İş Dışı'nın bu ayki konuğu, çalışma alanı stratejisti Stefan Kiss. Alman tasarımcı, uzmanlaşma yolunda nasıl bir güzergah izlediğini aktarırken, günümüzde ofis tasarımının karşı karşıya olduğu zorlukları ve izlenmesi gereken yöntemleri de paylaşıyor.
Geçtiğimiz günlerde SALT Galata'da gerçekleşen "Ersa ile Mekanlar: Çalışma" başlıklı konferansın davetlisi olarak İstanbul'a gelen Stefan Kiss ile uzmanlık alanı üzerine keyifli bir söyleşi gerçekleştirdik. Dünyanın en büyük ofis mobilyası markalarından Haworth’un Çalışma Alanı Stratejisti olan Kiss, iş tanımında yer alan görevleri aktarırken, günümüzde ofis tasarımının karşı karşıya olduğu zorlukları ve izlenmesi gereken yöntemleri de paylaştı.
* * *
Öncelikle mesleki arka planınızla ilgili bilgi alabilir miyiz?
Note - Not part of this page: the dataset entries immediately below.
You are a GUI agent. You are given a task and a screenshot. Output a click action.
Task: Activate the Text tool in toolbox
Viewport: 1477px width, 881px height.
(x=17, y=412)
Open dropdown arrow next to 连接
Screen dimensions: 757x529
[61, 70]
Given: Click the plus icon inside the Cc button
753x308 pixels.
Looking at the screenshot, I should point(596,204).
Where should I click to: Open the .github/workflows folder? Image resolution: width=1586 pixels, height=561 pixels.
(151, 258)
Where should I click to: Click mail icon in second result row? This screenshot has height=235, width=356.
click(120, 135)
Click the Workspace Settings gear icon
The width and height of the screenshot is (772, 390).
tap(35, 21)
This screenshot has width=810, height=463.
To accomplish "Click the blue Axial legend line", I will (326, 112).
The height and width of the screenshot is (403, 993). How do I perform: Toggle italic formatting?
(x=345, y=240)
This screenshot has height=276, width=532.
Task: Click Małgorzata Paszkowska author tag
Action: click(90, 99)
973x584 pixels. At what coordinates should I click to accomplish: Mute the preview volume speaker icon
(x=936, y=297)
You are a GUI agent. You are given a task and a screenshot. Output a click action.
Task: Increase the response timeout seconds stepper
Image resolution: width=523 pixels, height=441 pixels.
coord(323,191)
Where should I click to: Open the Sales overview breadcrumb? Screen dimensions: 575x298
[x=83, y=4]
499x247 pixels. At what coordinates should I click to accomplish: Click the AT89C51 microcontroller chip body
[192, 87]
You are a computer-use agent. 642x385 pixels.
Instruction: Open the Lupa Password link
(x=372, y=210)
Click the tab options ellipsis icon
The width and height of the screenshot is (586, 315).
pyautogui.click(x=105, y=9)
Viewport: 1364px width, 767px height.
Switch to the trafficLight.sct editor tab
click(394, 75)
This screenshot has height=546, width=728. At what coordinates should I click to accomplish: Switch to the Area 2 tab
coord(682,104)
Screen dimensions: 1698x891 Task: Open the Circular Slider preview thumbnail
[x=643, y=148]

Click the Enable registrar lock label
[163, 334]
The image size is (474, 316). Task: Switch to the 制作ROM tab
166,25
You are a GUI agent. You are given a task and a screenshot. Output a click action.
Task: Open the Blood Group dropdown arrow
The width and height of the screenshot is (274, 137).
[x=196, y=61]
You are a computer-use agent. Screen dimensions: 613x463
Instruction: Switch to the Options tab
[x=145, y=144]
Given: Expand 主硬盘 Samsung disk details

Yirmi beş yıldır ofis mobilyaları sektöründeyim. Tasarım eğitimi aldığım için işe tasarımcı olarak başladım. Ofis tasarımları geliştirirken bunun büyük açık alanları ortadan kaldırmanın çok ötesinde bir iş olduğunu fark ettim ve kendimi, işyeri danışmanlığı ve araştırma alanında eğitmeye başladım. Müşterilerin istedikleri ortamı hayata geçirmelerine yardımcı olmak için sekiz yıl işyeri danışmanı olarak çalıştım. Son altı yıldır da yoğun olarak araştırmalarla ilgilenen bir çalışma alanı stratejisti olarak hizmet veriyorum. Bu nedenle arka planımın, sektördeki ve sektörün dışındaki deneyimler kadar, yürüttüğüm araştırmalar ve gelecekteki çalışmalarla da şekillendiğini söyleyebilirim. Özellikle son 10-15 yıldır muazzam bir değişim yaşamaktayız. İşte benim çalışma alanı stratejisti olma yolculuğum...
"Şirketlerin gerçekten ihtiyaç duydukları şeyleri ifade etmelerine yardımcı oluyoruz"
Oldukça spesifik bir iş tanımınız var. Peki bir çalışma alanı stratejistinin ana görevi nedir?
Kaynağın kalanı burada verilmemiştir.